Collected data entries:
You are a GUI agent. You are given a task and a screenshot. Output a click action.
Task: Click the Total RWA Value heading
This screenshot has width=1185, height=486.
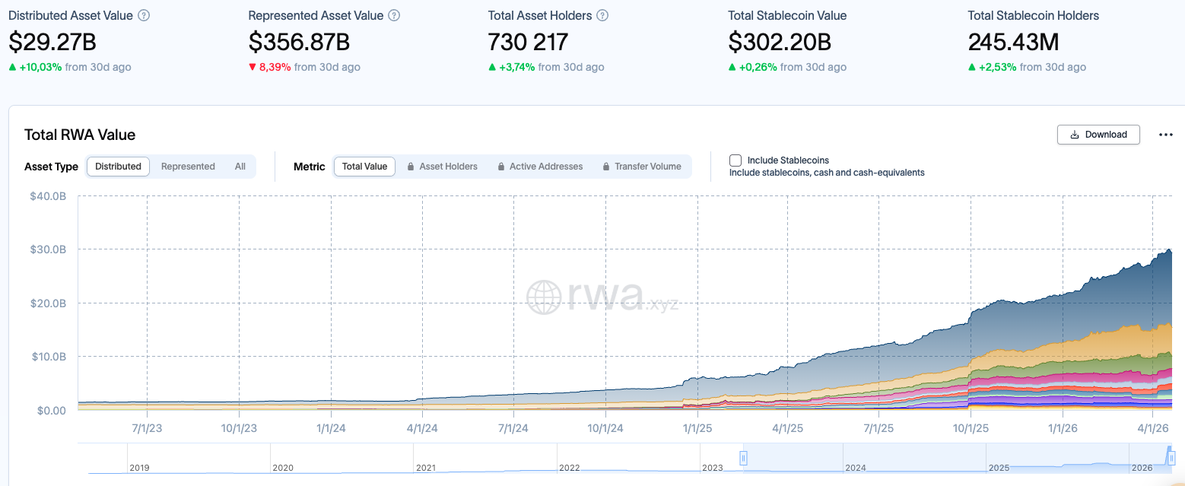coord(79,135)
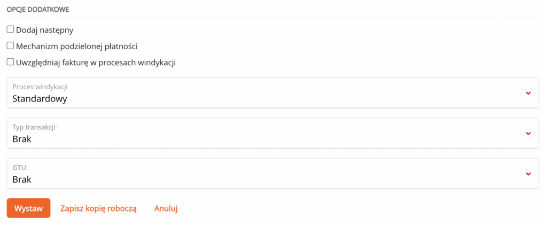Click the red chevron in Typ transakcji
Screen dimensions: 547x226
[528, 133]
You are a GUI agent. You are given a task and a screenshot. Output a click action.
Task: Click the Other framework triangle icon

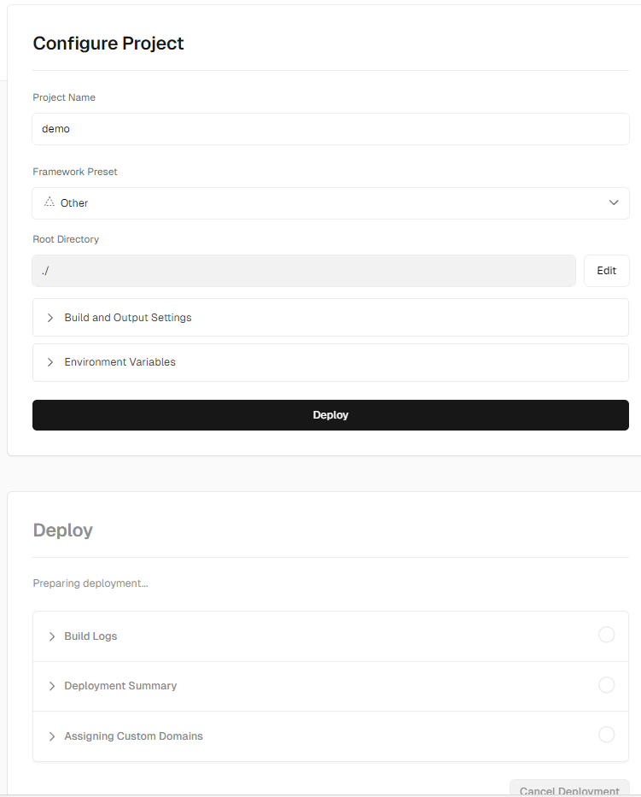pyautogui.click(x=49, y=202)
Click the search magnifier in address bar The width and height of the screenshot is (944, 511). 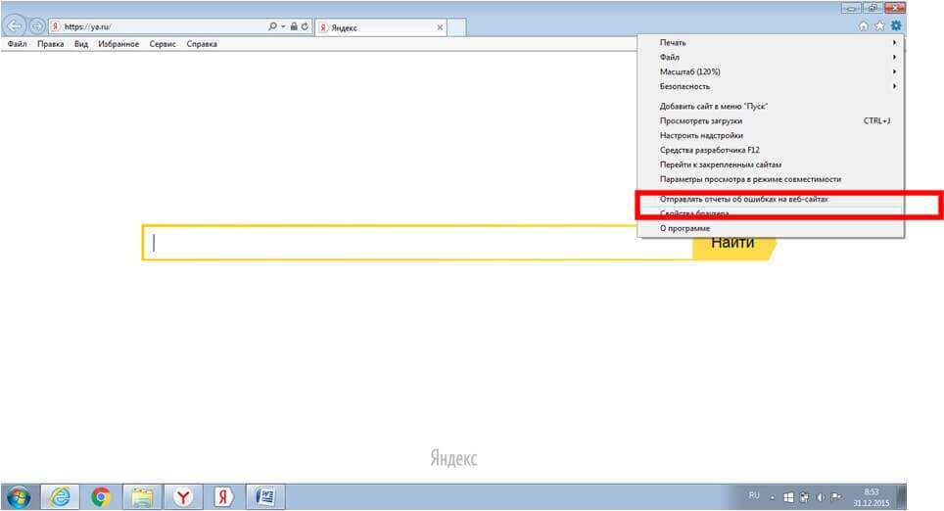pos(272,27)
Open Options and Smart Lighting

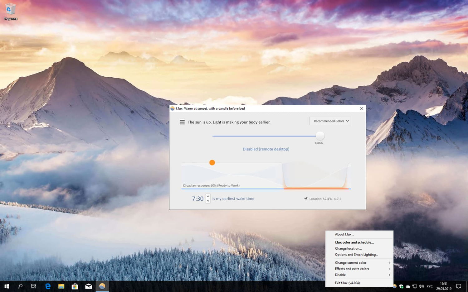[357, 255]
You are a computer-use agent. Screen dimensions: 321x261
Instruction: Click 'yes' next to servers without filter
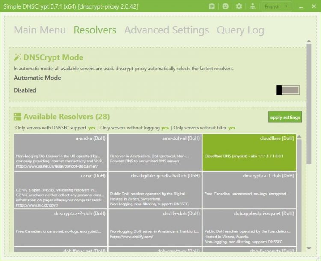(x=232, y=128)
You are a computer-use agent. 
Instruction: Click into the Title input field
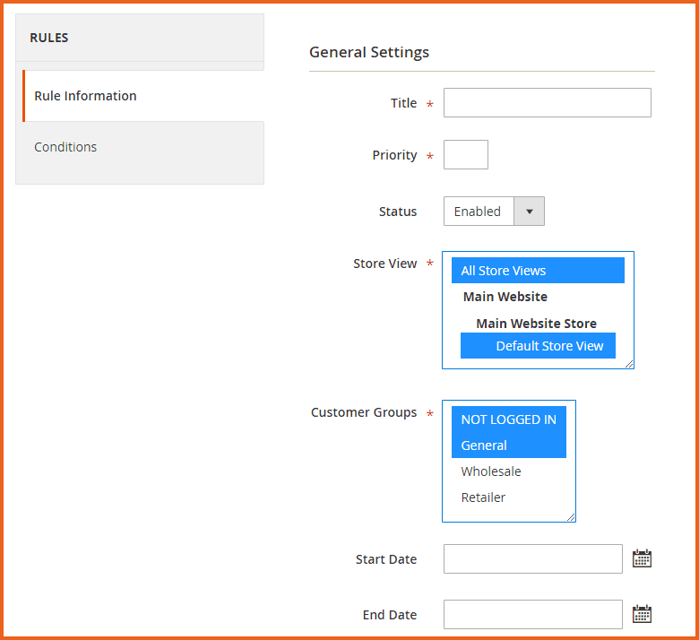click(547, 103)
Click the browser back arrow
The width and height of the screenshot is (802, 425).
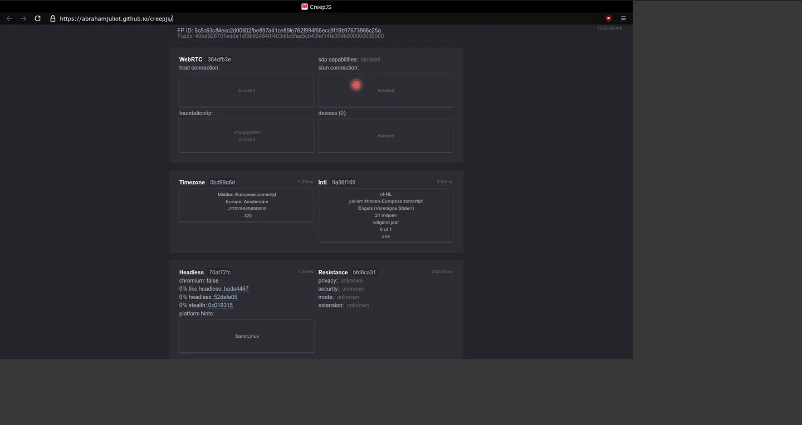[9, 18]
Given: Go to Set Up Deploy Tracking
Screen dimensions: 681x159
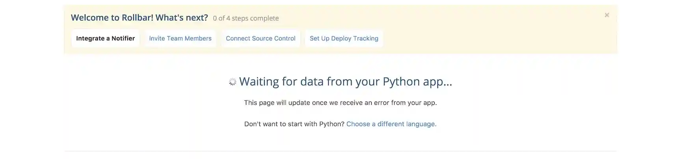Looking at the screenshot, I should (x=344, y=38).

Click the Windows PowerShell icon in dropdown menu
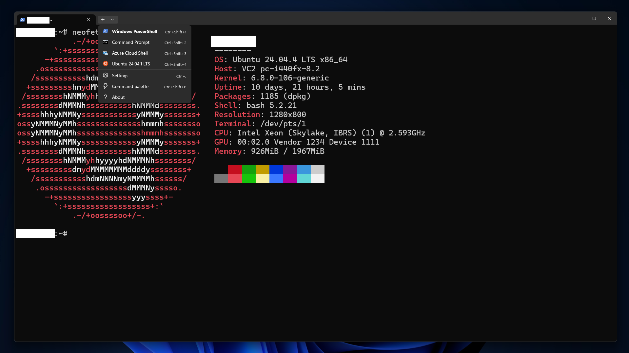pyautogui.click(x=106, y=31)
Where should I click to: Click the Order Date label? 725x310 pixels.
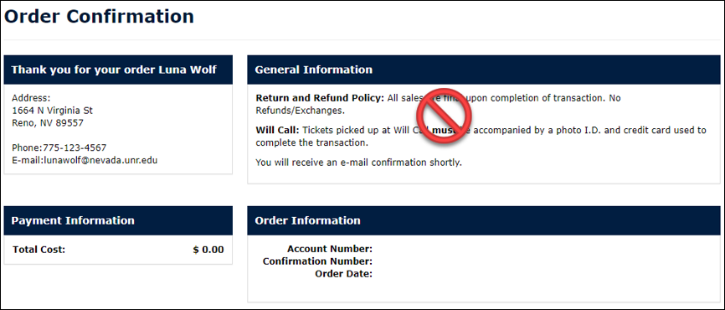click(343, 274)
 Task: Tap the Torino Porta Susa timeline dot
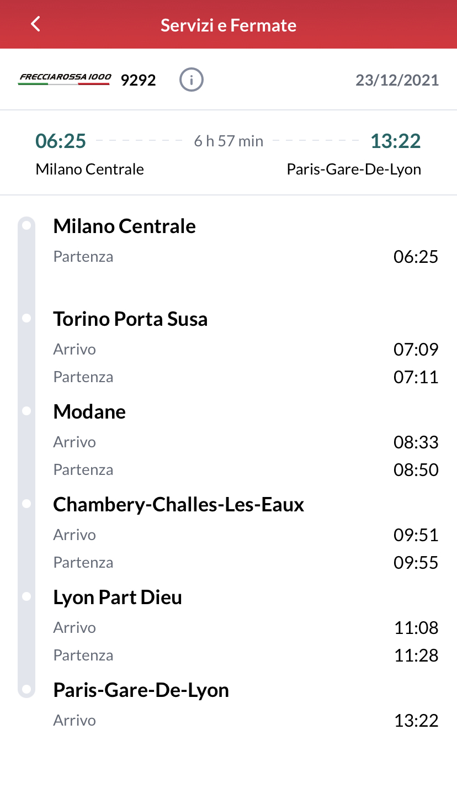[x=26, y=318]
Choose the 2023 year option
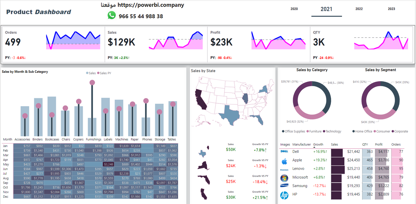416x204 pixels. click(x=392, y=9)
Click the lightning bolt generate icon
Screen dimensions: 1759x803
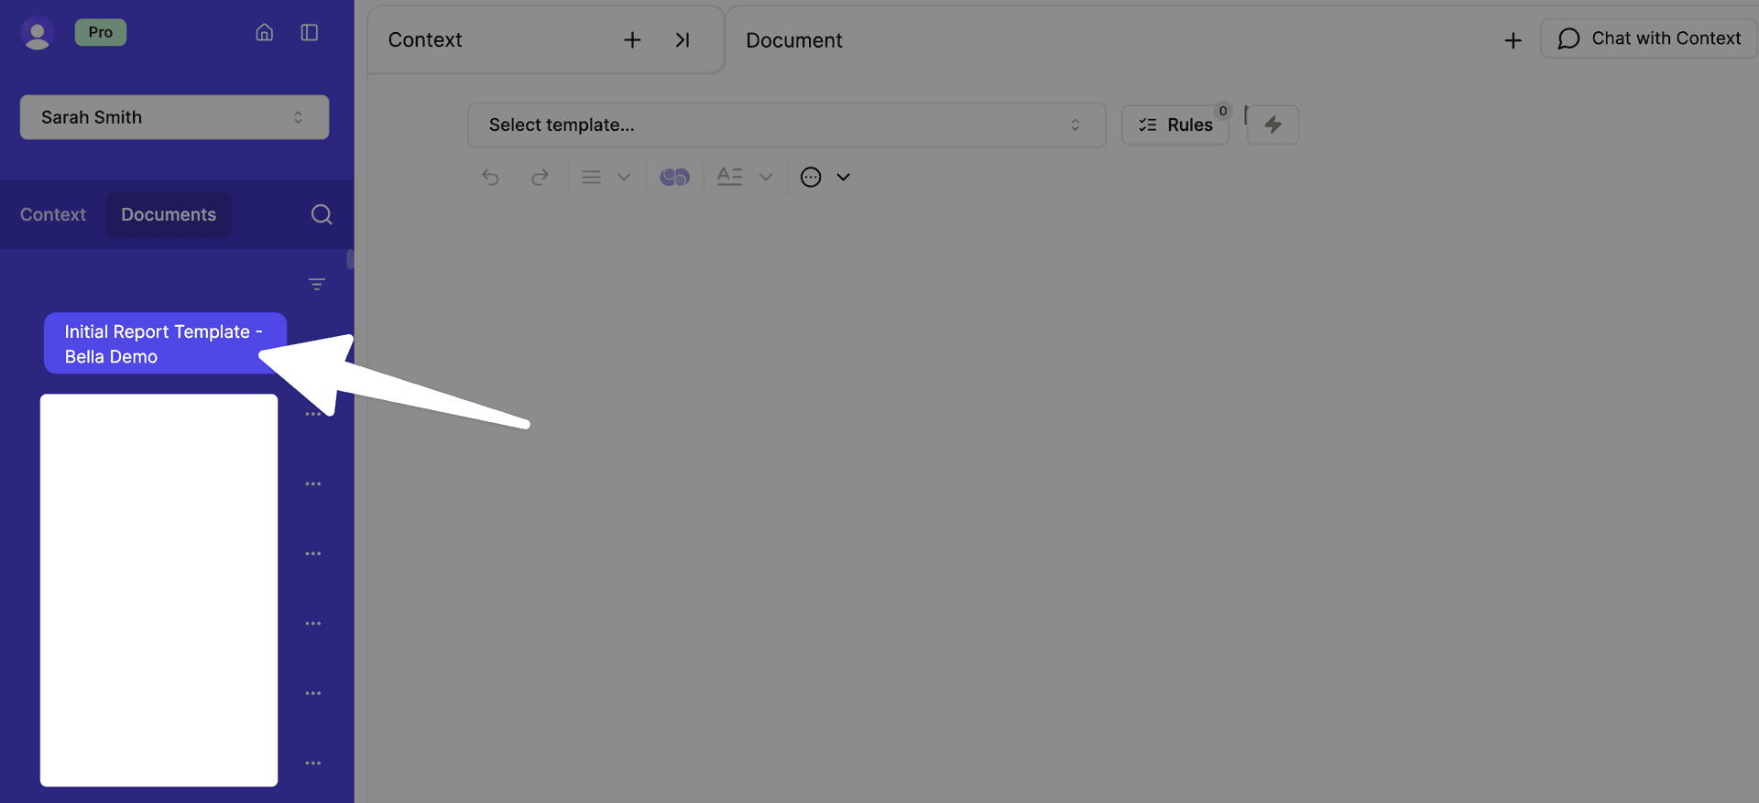coord(1273,125)
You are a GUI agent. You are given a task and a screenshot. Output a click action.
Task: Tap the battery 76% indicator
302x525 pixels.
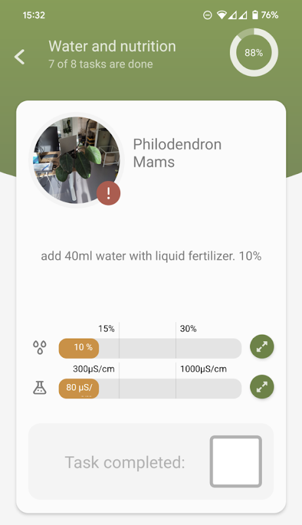point(265,14)
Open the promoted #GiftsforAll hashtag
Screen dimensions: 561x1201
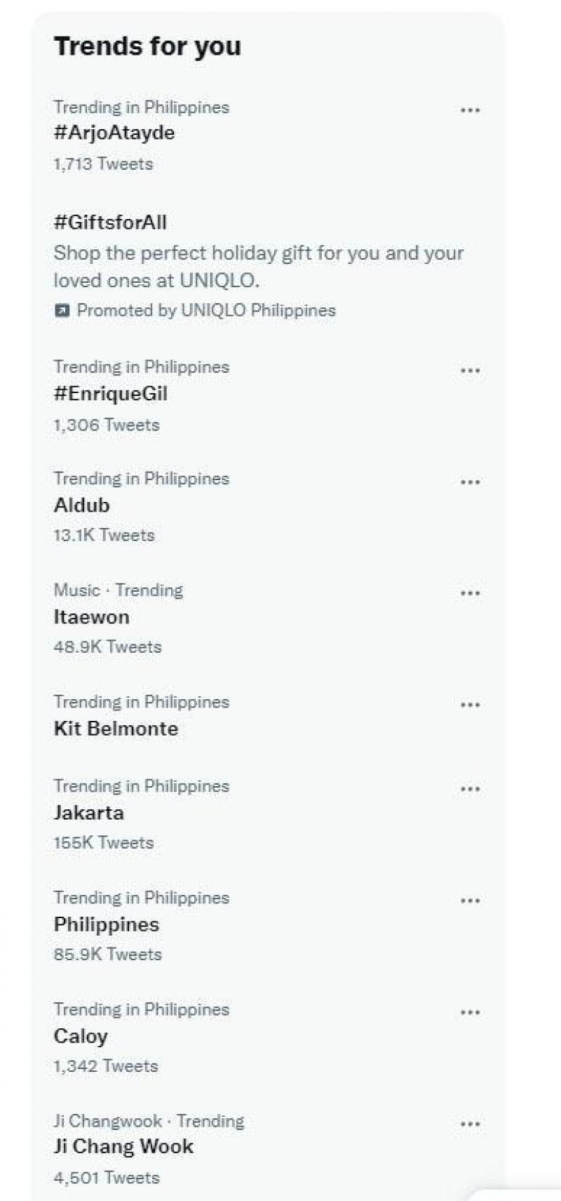(110, 223)
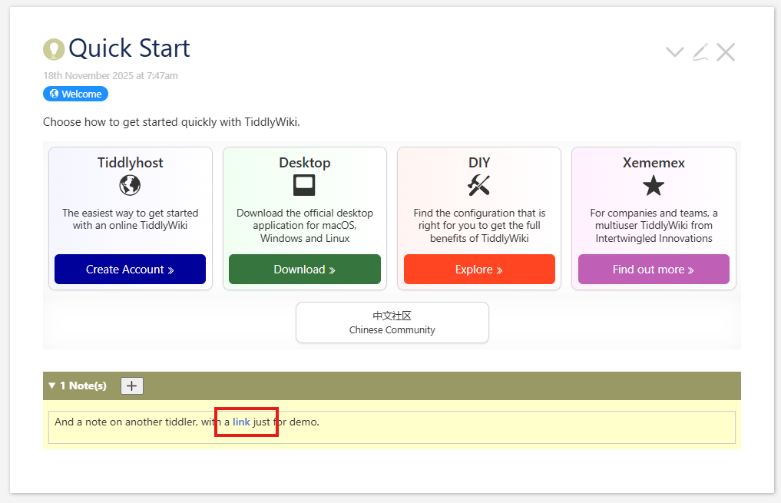The width and height of the screenshot is (781, 503).
Task: Click the Desktop monitor icon
Action: coord(304,185)
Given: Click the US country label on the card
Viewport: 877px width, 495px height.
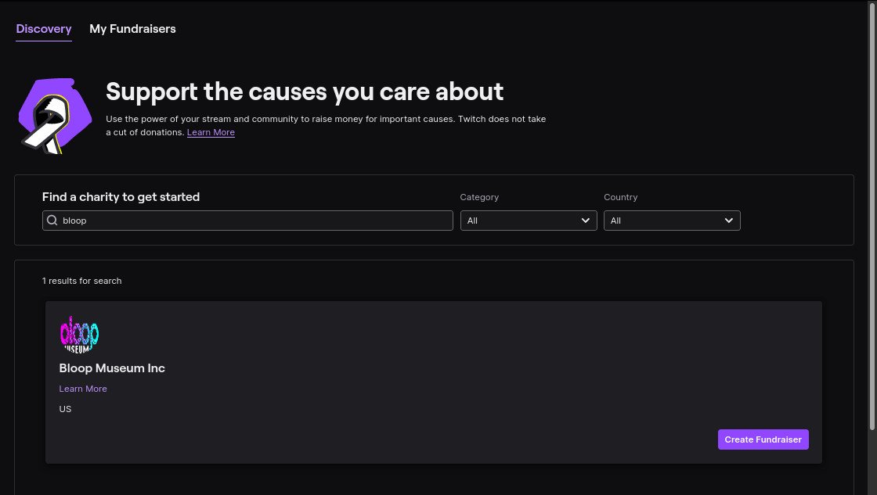Looking at the screenshot, I should [65, 409].
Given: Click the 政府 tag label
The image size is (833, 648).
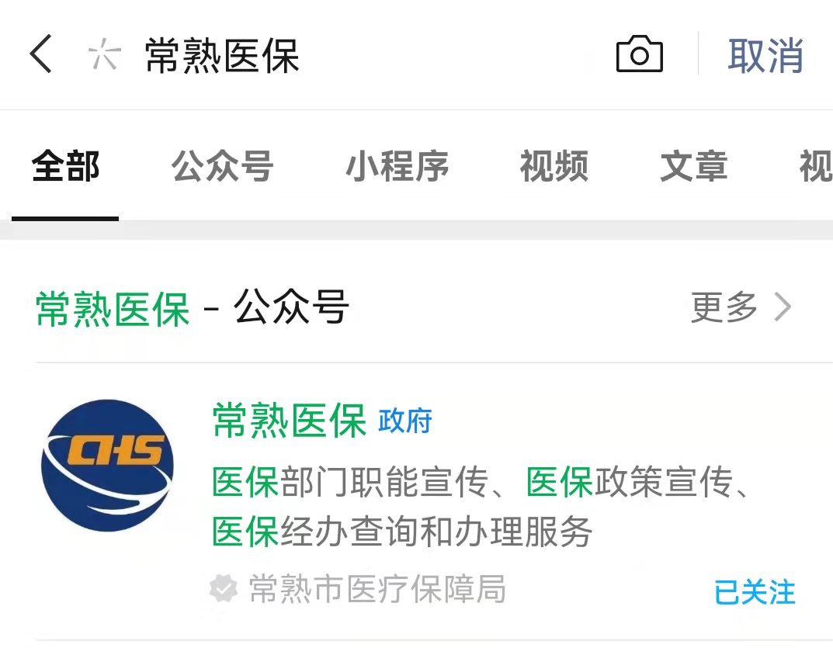Looking at the screenshot, I should tap(404, 421).
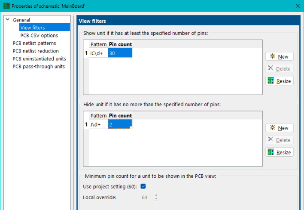Viewport: 304px width, 210px height.
Task: Click the Pin count cell showing 30
Action: 120,53
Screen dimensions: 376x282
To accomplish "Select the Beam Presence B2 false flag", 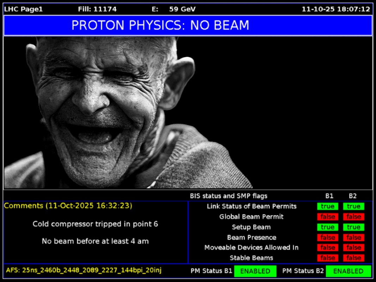I will [353, 238].
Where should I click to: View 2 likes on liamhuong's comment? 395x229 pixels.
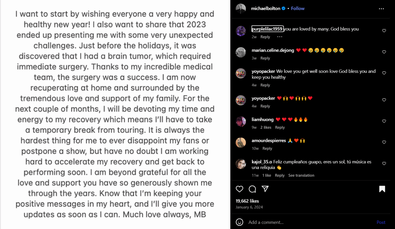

- [WHAT IS NEEDED]
"computer" is the string to look for; please copy every line of the records above where it appears.

- [WRITTEN SOLUTION]
You are a computer-use agent. Screen dimensions: 321x261
You are a computer-use agent. 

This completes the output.